◆ Dataset entries:
------------------------------------

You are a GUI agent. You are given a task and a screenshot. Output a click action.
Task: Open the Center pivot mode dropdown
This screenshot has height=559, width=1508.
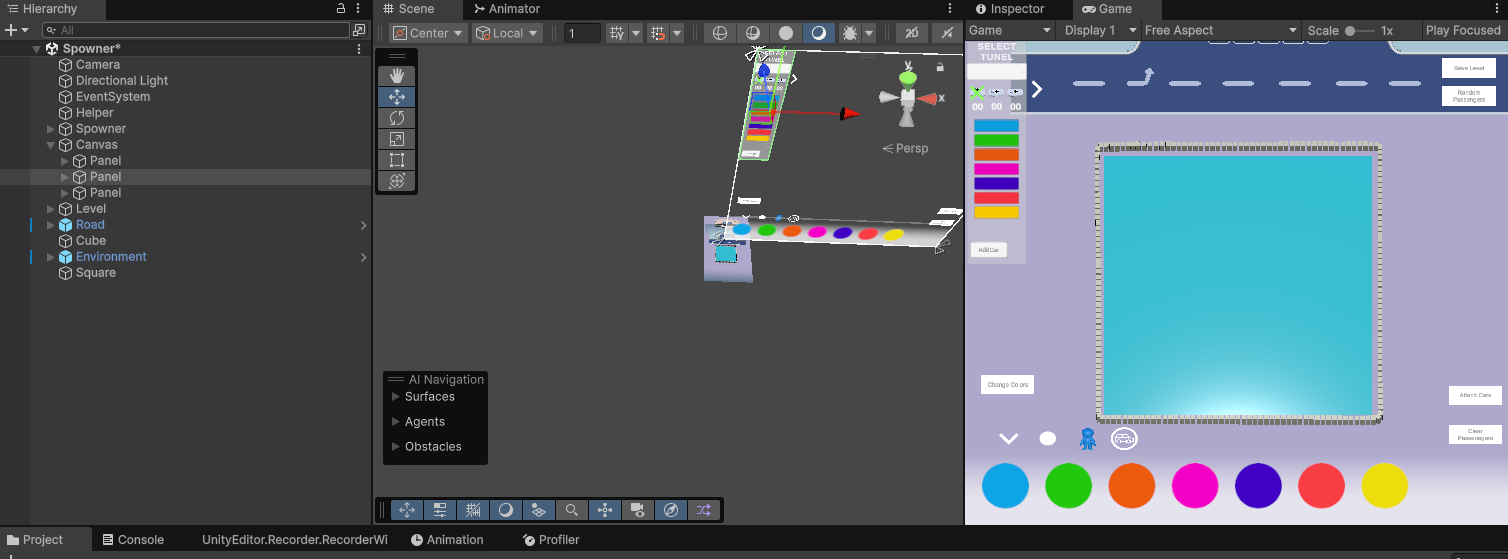click(429, 33)
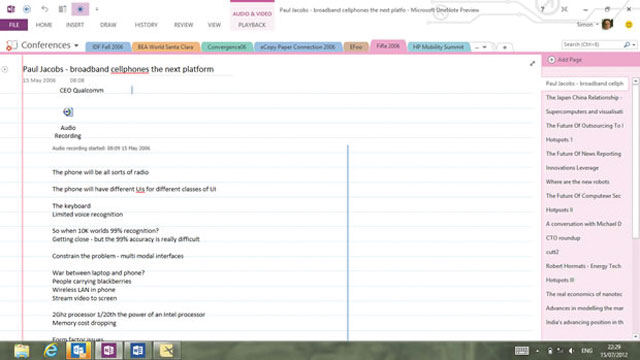Click the expand page full-view arrow icon

click(x=532, y=63)
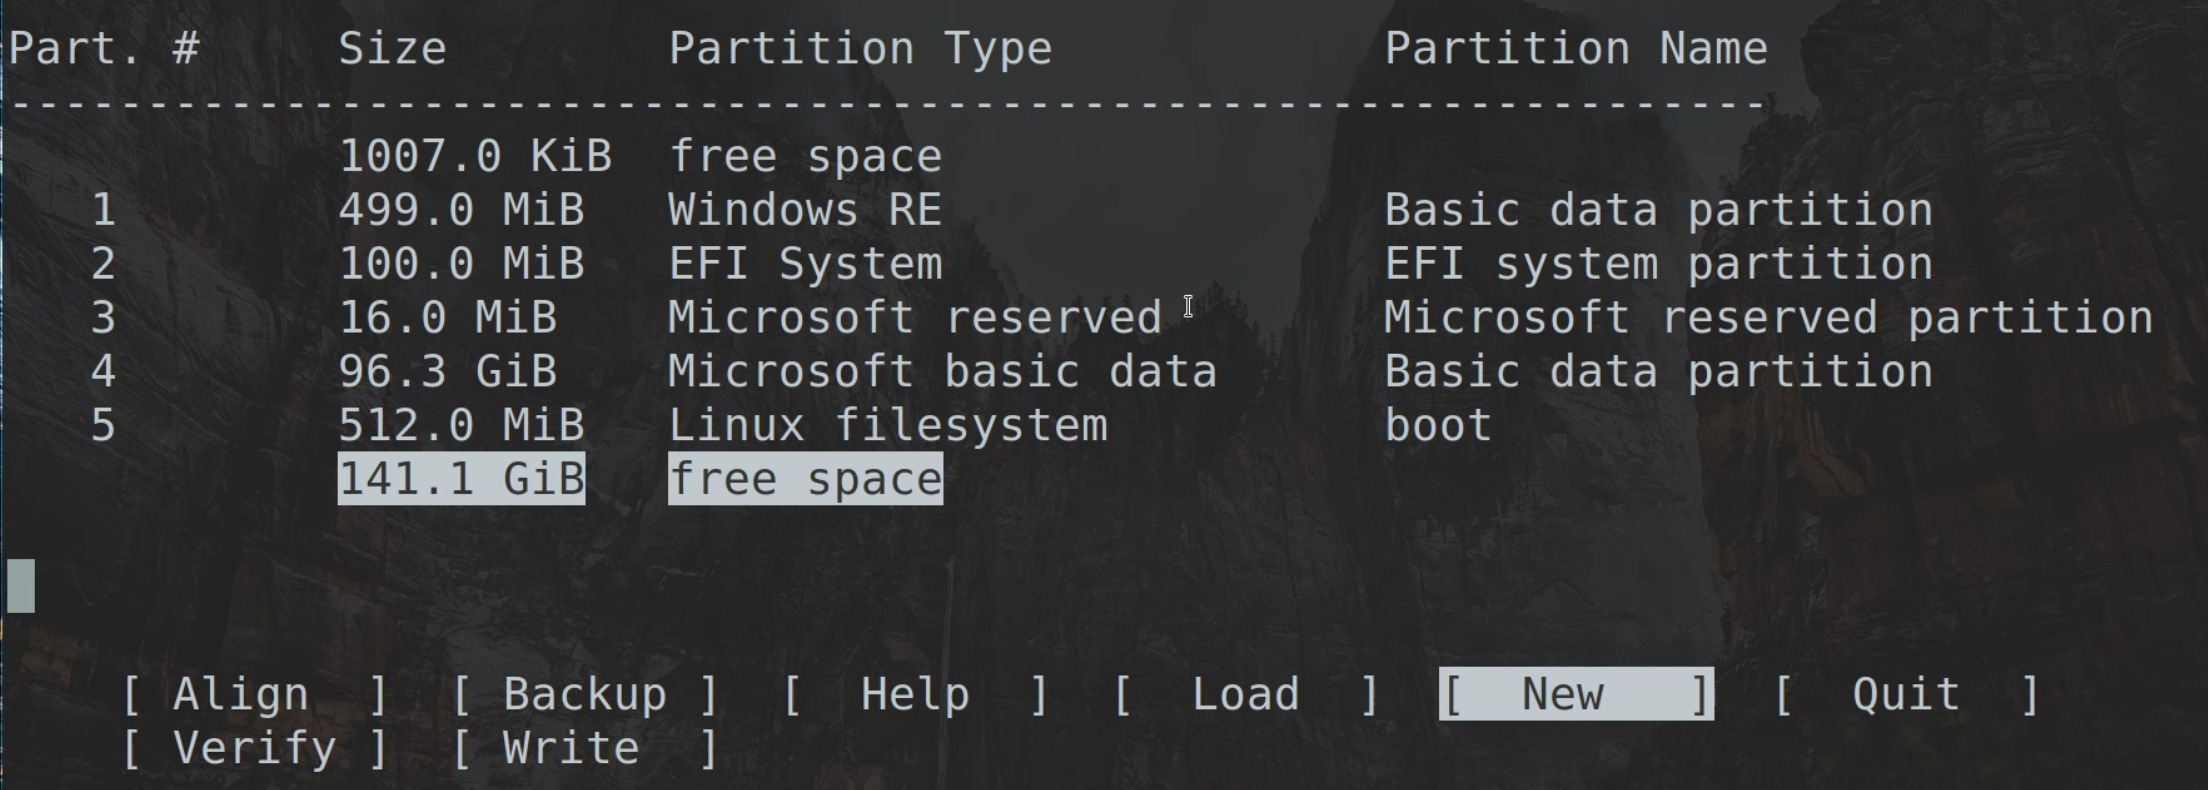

------------------------------------

◆ ACTIVITY: Every line above should be returned word for word, with the pictures left behind.

◆ RESULT:
You are a GUI agent. You are given a task and a screenshot. Output a click action.
Task: Open the Center pivot mode dropdown
This screenshot has height=559, width=1508.
click(429, 33)
Click the expand page full-view arrow icon

click(x=532, y=63)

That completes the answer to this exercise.